There is a field where I like to walk the dog, to breath deeply of the fresh air, to watch butterflies and look across the edge of town to the hill beyond, and to listen to the buzzards calling.
They are a new edition to the scenery. At one visit about two weeks ago, I spotted six separate buzzards – four in the air at once, but two others calling from nearby trees. Regularly since then there have been two, lifting from the nearby oaks and circling above my head calling to each other as I walk the field boundary.

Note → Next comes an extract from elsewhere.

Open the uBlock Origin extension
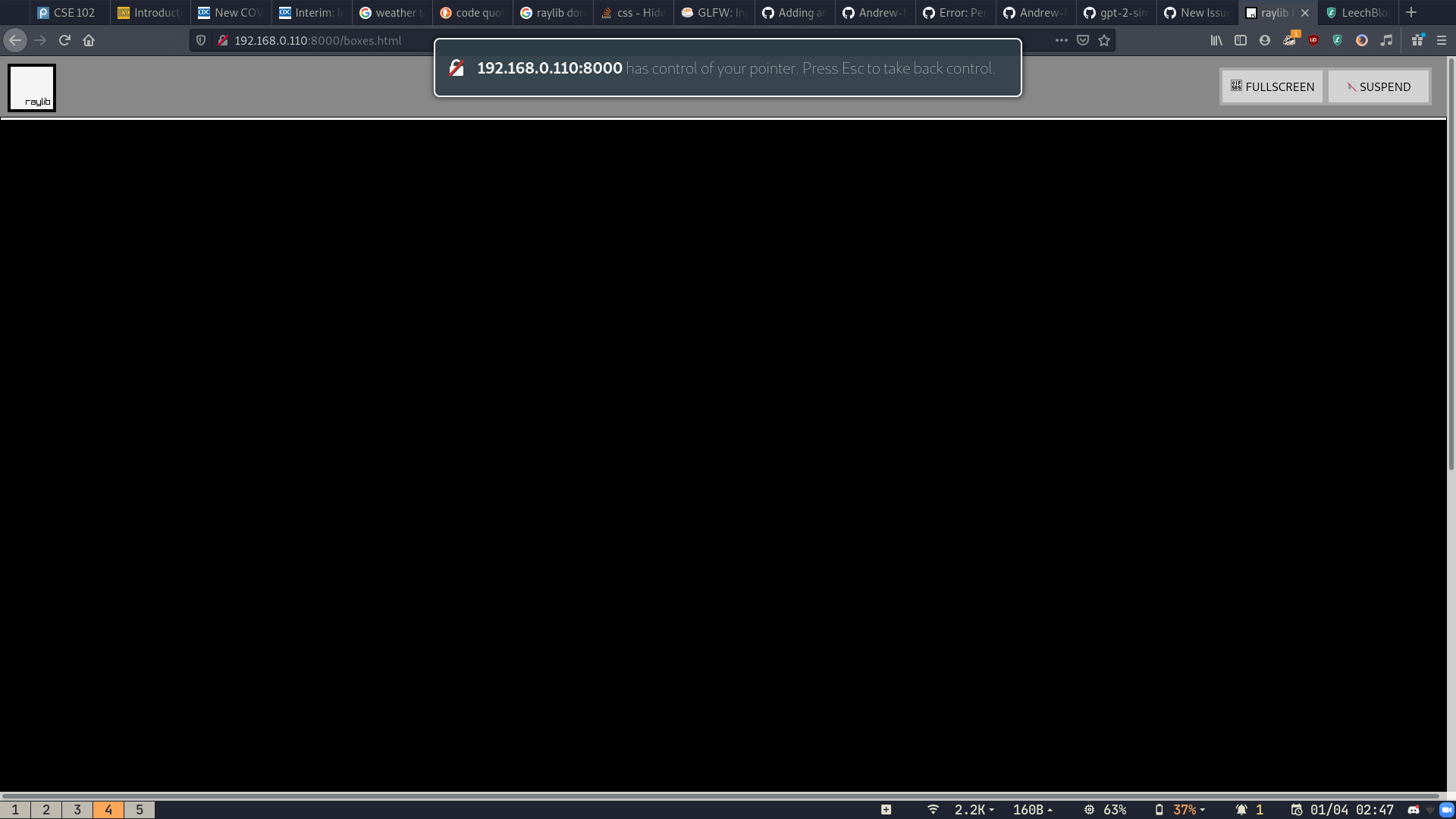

The sound of a buzzard, lifts my spirits. When I’m in the company of my husband, the effect is even better. There is something about sharing our appreciation of wildlife, from the tiniest flower to the raptors above, that brings a depth to the sense of joy at God’s creation that I struggle to put into words. There is also a freedom in such circumstances to praise and worship God in a way that is impossible within the walls of a building, however majestic and prayer-filled it might be. Truly I sense that this is one of the places where I stand in God’s own cathedral.

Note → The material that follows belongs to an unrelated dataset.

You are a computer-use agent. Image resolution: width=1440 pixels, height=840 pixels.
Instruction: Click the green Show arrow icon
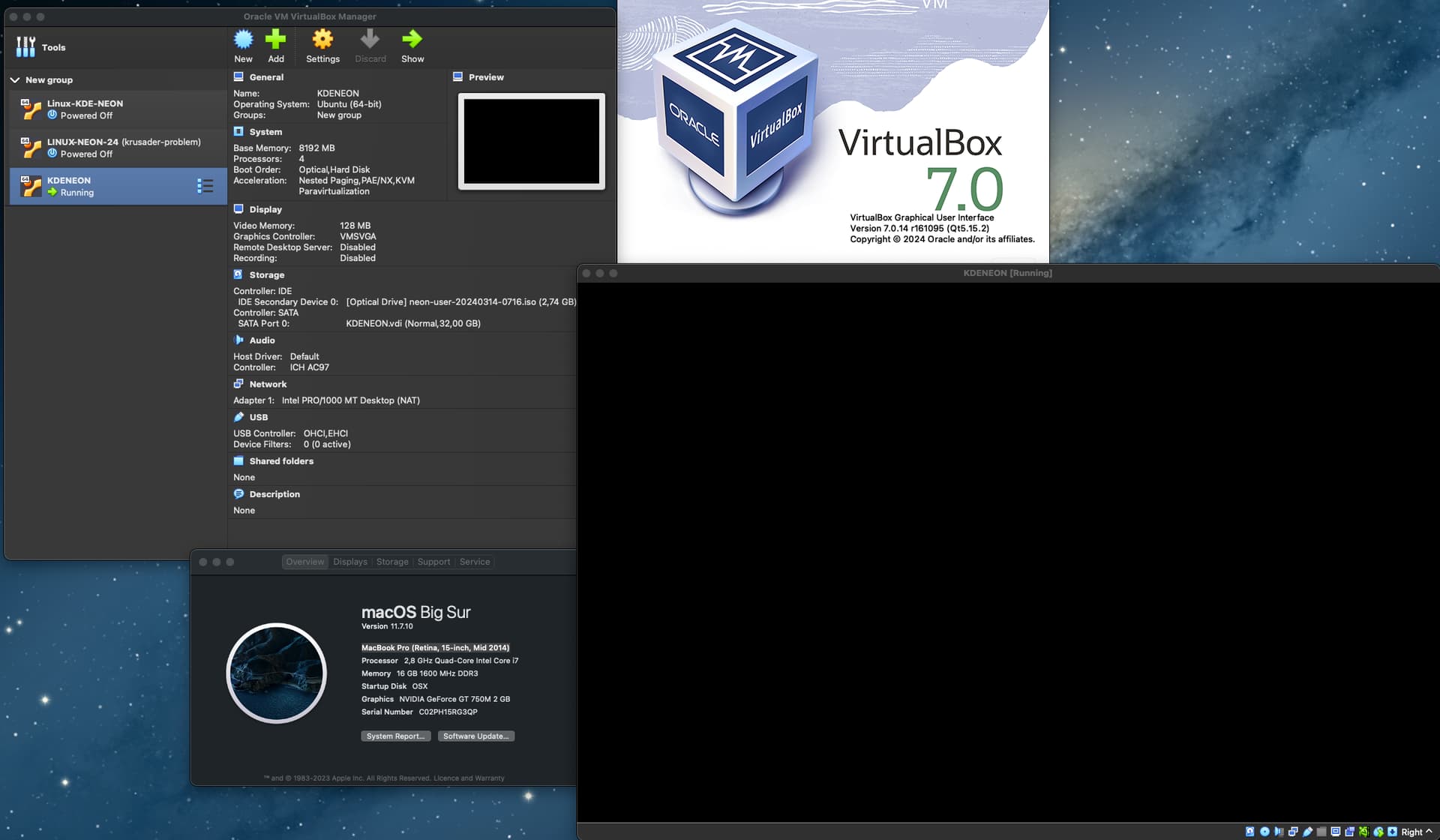pyautogui.click(x=412, y=40)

Yesterday, I entered this same field, to be greeted by yet another treat. At the top of the field was a grazing Roe Deer, unconcerned by the presence of myself & my Honey dog. For once, she stayed quiet and allowed herself to be put on the lead as I crept closer, a few yards at the time. The Roe buck raised it’s head occasionally, moved occasionally to some new patch, and grazed on. Before it left the field, I was even able to get close enough to take a photo!
I wondered at it’s unusual mottled look, but not until I got home and looked at the photo did I realise that it was moulting heavily, the glossy gingery red coat just visible below the long guard hairs that have kept it warm through the winter.
[On the phone later in the day, Dad (30 plus years a wildlife manager in the New Forest) reminded me that the Roe Deer has an unusual biological cycle, that doesn’t match that of the other deer of Britain. They caste their antlers in November (rather than May as the Fallow do), bearing new antlers in velvet during the cold of winter. They rut (mate) in late July and early August. But there’s another twist of biology, for the fertilised eggs have delayed implantation until sometime towards the shortest day, so that the young, which can be twins, are born in high summer.]